Summary and recommendations

5.21 There was plenty within the NICE guideline that was welcomed by all stakeholders. In particular, the recognition that it was a medical condition, significant changes in the recommended practice for GET and CBT, and the specific consideration given to severe ME/CFS and children and young people.

5.22 It was felt that applying the guidance in Scotland could be achieved by updating the SGPS. However, on a practical level, the lack of existing services made it difficult for most stakeholders to identify a platform to move things forward. Stakeholders felt that change generally started with education, awareness-raising, political buy-in and ensuring people with ME/CFS are heard.

5.23 The education of clinicians in primary and secondary care and within medical schools was seen as key to unlocking the knowledge, understanding and confidence to support people with ME/CFS in both current and future generations of clinicians. The role of the GP in diagnosis and then supporting care and management of the condition was considered pivotal.

5.24 There was recognition of the lack of services, with a few exceptions like the ME/CFS nurse in NHS Fife, and the need to develop referral pathways to access specialist provision. Stakeholders had differing views about the structure of specialist services. The majority of stakeholders who advocated for a specialist service saw a ME/CFS practitioner with links into multiple specialist teams as an approach that could be replicated across different areas.
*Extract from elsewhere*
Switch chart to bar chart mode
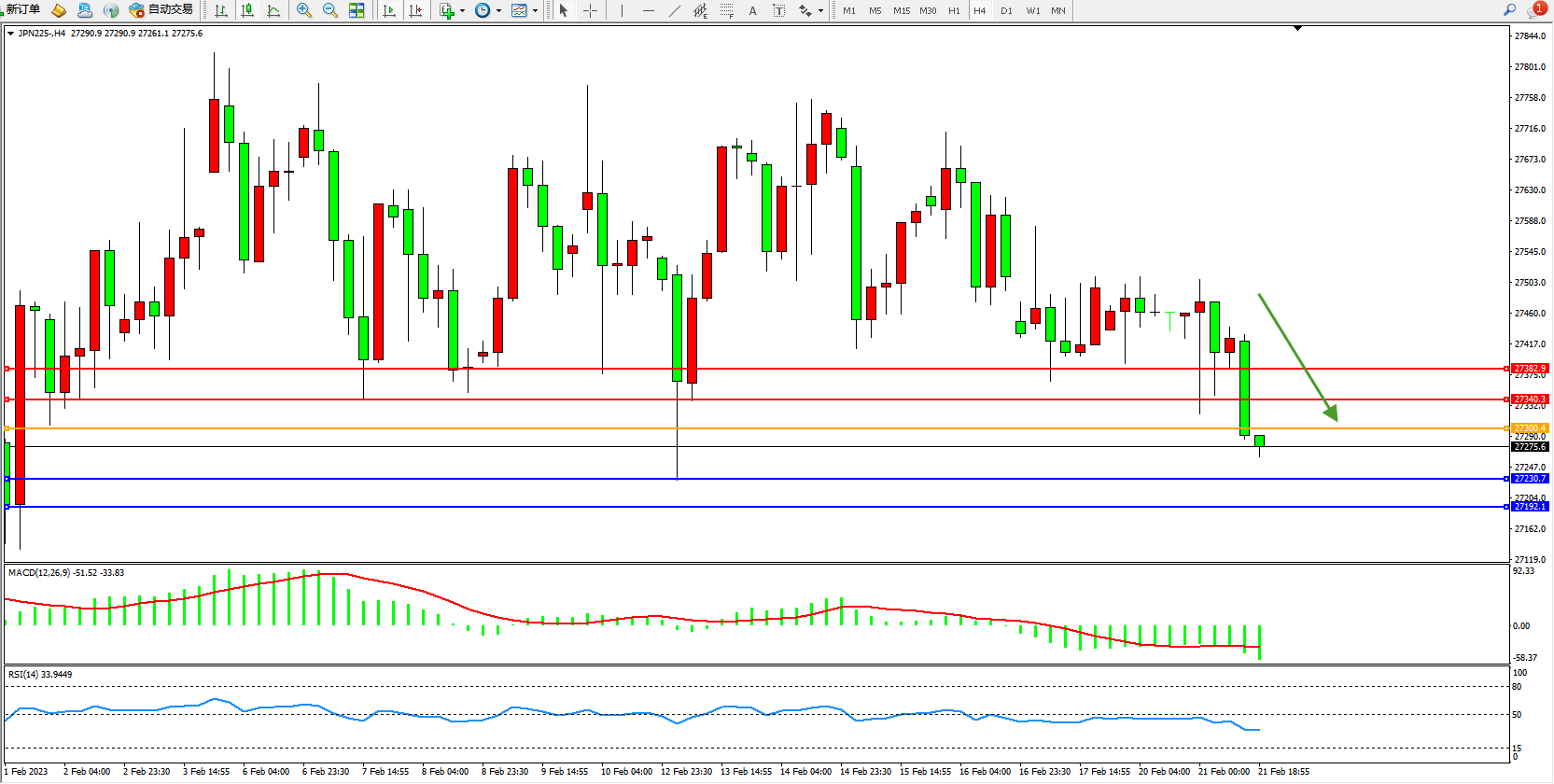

A few others considered centres of excellence as another layer to that specialist provision, and a minority of stakeholders thought that existing services could be adapted to meet the needs of people with ME/CFS.

5.25 There was also agreement amongst stakeholders that the learning from the pandemic should inform the shape of any service and the potential synergies with long COVID should be explored in that design. The valuable contribution of the third sector should be harnessed to enhance the clinical response to supporting and managing the care of people with ME/CFS and this would require facilitation to build those collaborations. Any service development should also be informed by the voice of people with ME/CFS.


5.26 To implement the NICE guideline in Scotland, several recommendations were identified and presented below.

  • The Scottish Good Practice Statement is updated to reflect the changes within the guideline.
  • There is a visible commitment to supporting the key changes within the guideline, to help end the scepticism and disbelief.
  • The publication of the revised SGPS is accompanied with promotional activities and awareness raising.
  • Consideration is given to the most effective approaches to improve GP knowledge, confidence and understanding of ME/CFS through an appropriate education programme.
  • Pilot services are funded in a selection of NHS boards to test the development of specialist services with patient involvement and third sector collaboration embedded in the design.
  • The option of including ME/CFS as a specialist network within the Modernising Patient Pathway Programme is explored.
  • More research into ME/CFS is actively encouraged within the academic sector.